For the first time in his life, Carey was a zealot. All he could think of as he sat at Egon's bedside was the retribution he would exact. Nothing else distracted his thoughts, no room existed in his mind for other emotions. His urge to kill was the only positive energy he felt.

The doctors held no hope for Egon.

As he waited, Carey planned every move: what he'd need, how he'd enter Rifat's house, the equipment necessary to avoid detection. “Come on, Egon,” he softly pleaded, bending near so Egon might hear him, “keep breathing.” Like an older brother promising to fight the playground bully, Carey said, “I'll kill Rifat for you.”

And he smiled when he saw a tiny flicker of Egon's eyelid. “Hold on, brat. I need you to make my life interesting.”

That afternoon the doctors made a cautious prognosis. Egon's kidneys had begun functioning, an improvement that moved him into the everyday miracle stage.

It was near midnight when he opened his eyes-only once, but he focused on Carey.

“Welcome back,” Carey said softly.

A dozen times Molly had begun to say, “I'm going back home.” But her declaration would seem tactless and disrespectful when Egon lay dying, so she stayed and watched Carey withdraw into himself.
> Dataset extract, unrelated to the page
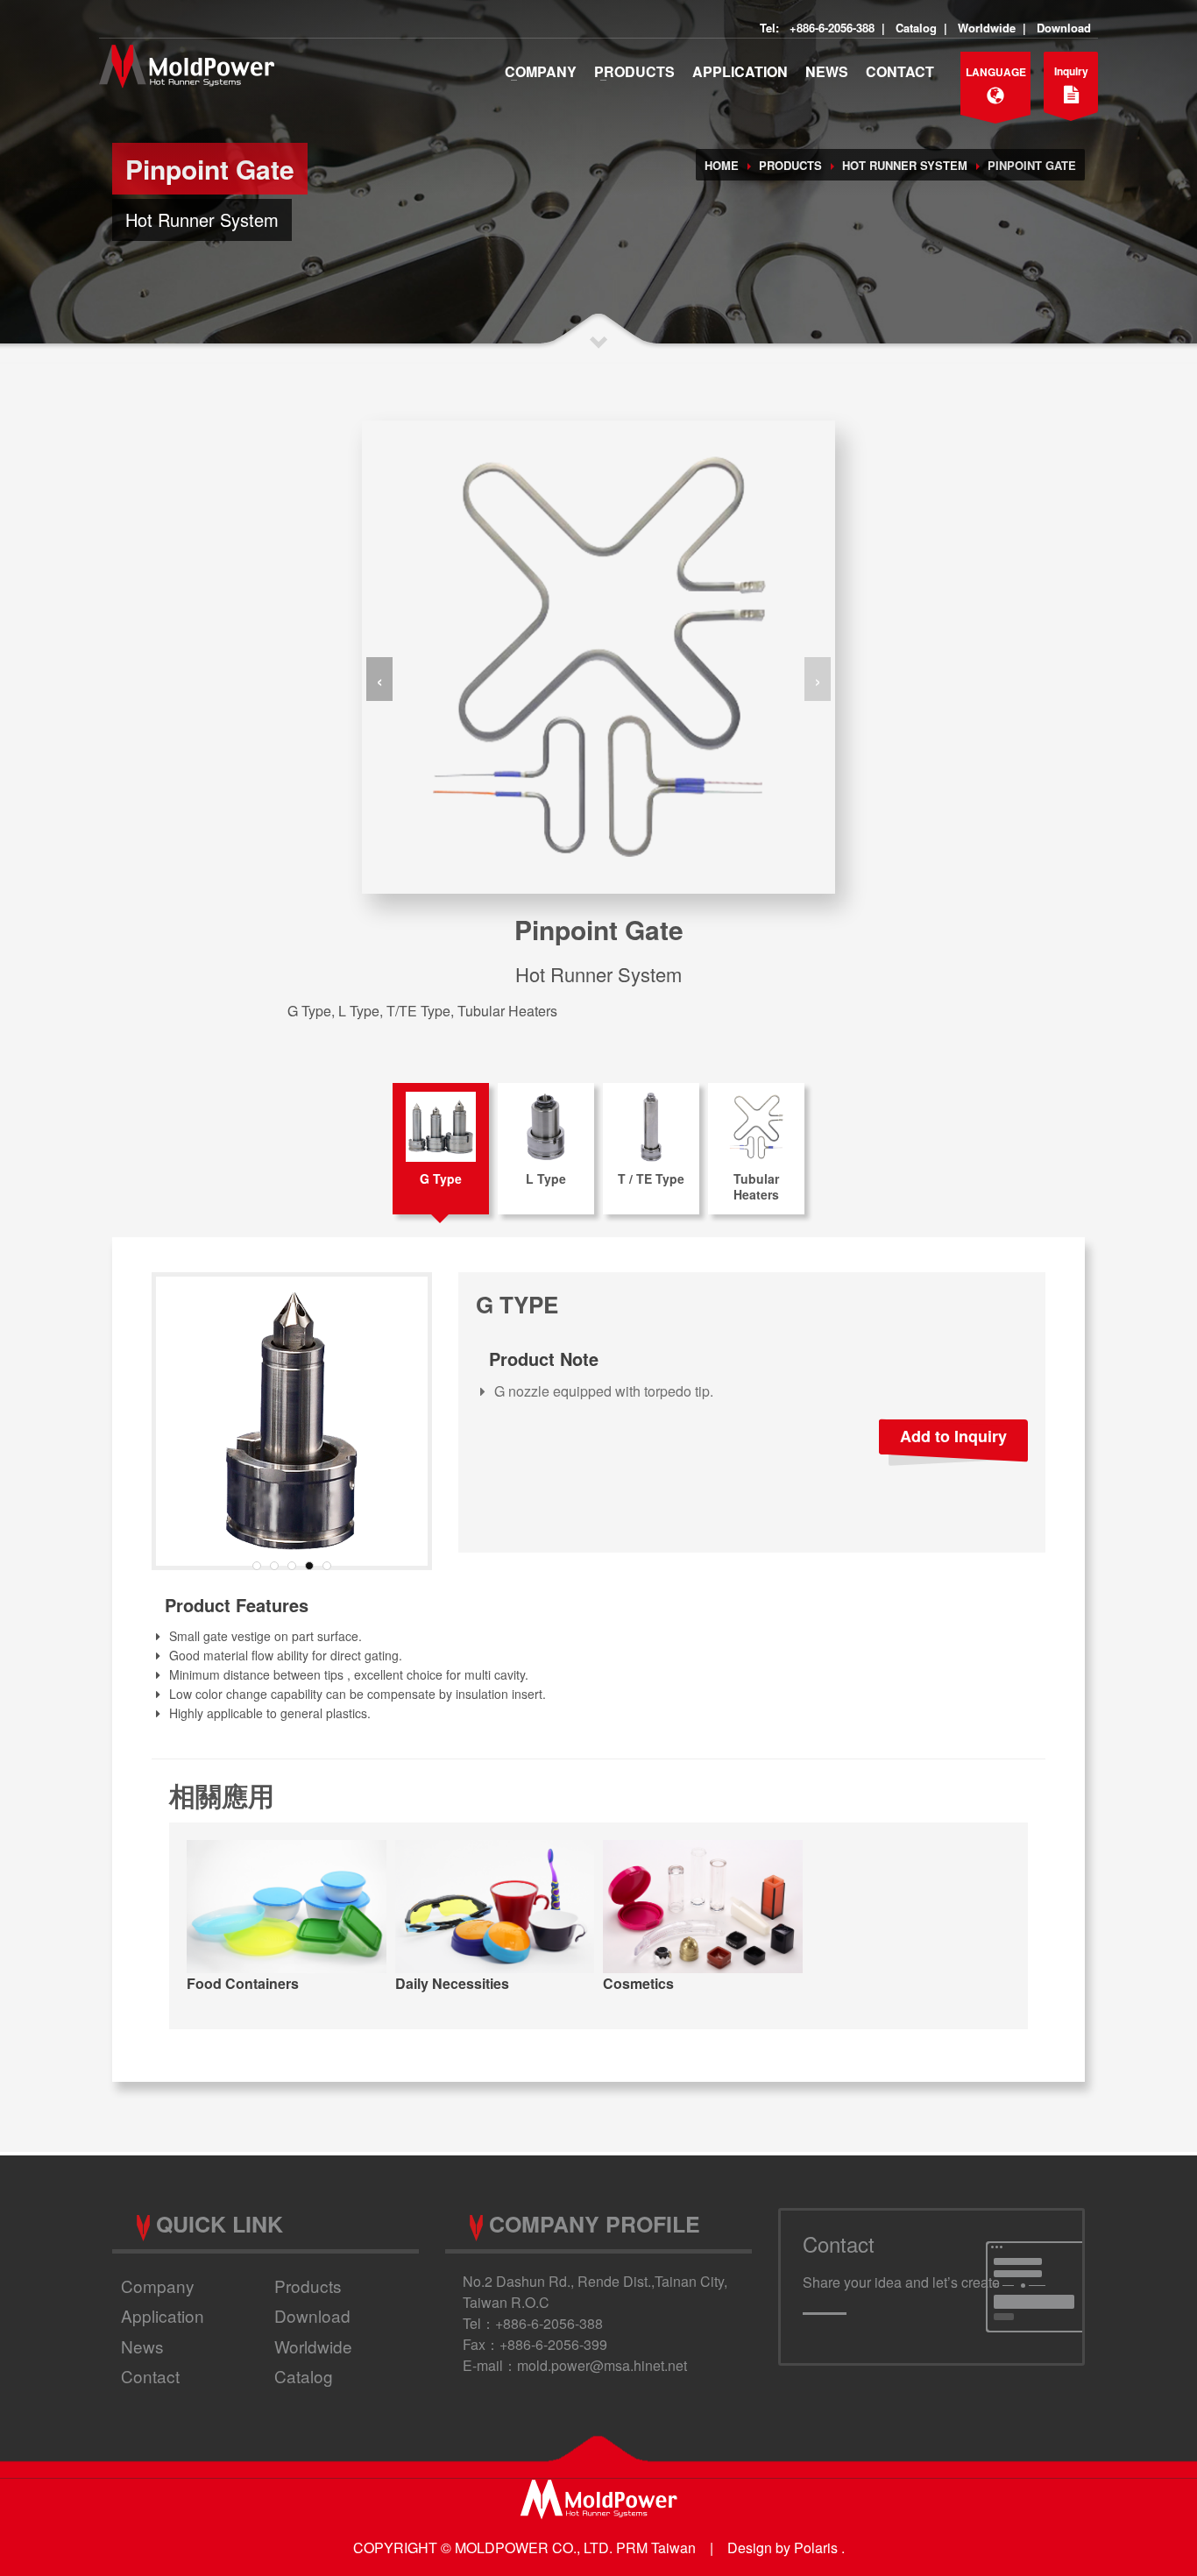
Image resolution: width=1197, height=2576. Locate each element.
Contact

Molly had had her taste of adventure. Now, in the shrouded gloom of Egon's death vigil, her swift journey into near extinction was enough to last her ten lifetimes. No longer exhilarated or impelled by a need for self-reliance, she only experienced an enormous despair. Disillusion had set in, and all she wanted to do was crawl into her sheltered cocoon and pretend men didn't kill other men over drugs and guns and money. She wanted to go back to Carrie and bring her home. Just before dinner, she told Carey her wishes.
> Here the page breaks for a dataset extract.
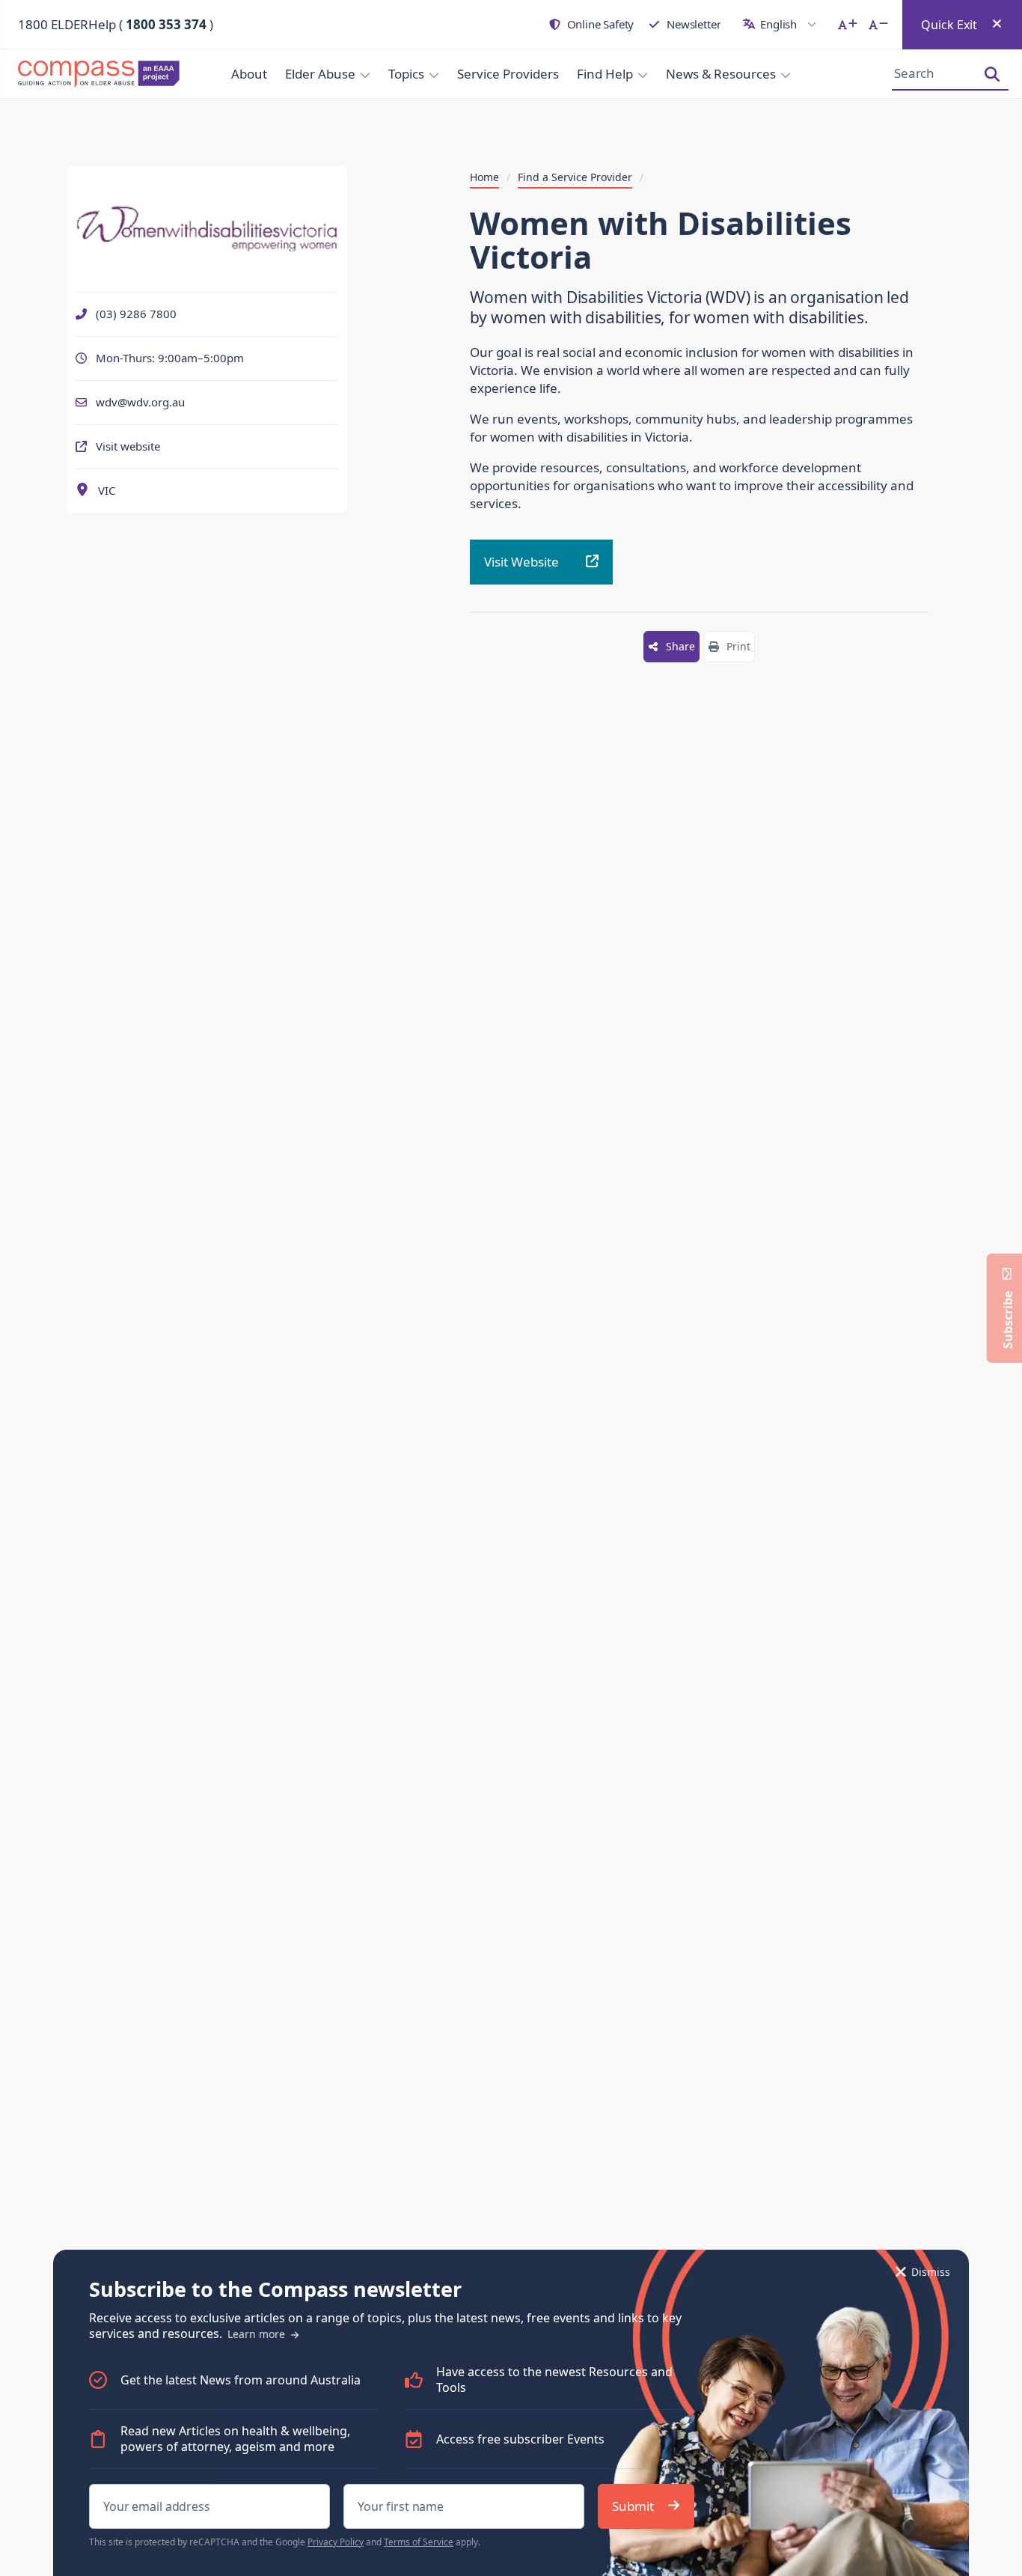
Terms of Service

“You can't,” he said bluntly. “Not until Rifat's terminated.”

“Terminated?” A sharp criticism was delivered with the single word. “Why don't you say what you mean?” They were standing in the hall near the windows overlooking the parking lot, where waves of heat rose from the asphalt in transparent vapor.

“Okay, killed. Better? I'm going to kill the mother-fucker,” he said with ruthlessness, his eyes black with hate.

She took a reflexive step backward. “I don't know you like this,” she whispered.

“The war was over when I met you,” he curtly replied.

“Have you…” she hesitated, not knowing why she felt impelled to ask, thinking maybe there was a simple answer to understanding this stranger standing before her. “Have you killed many people?”

“Lots,” he said in a voice devoid of warmth.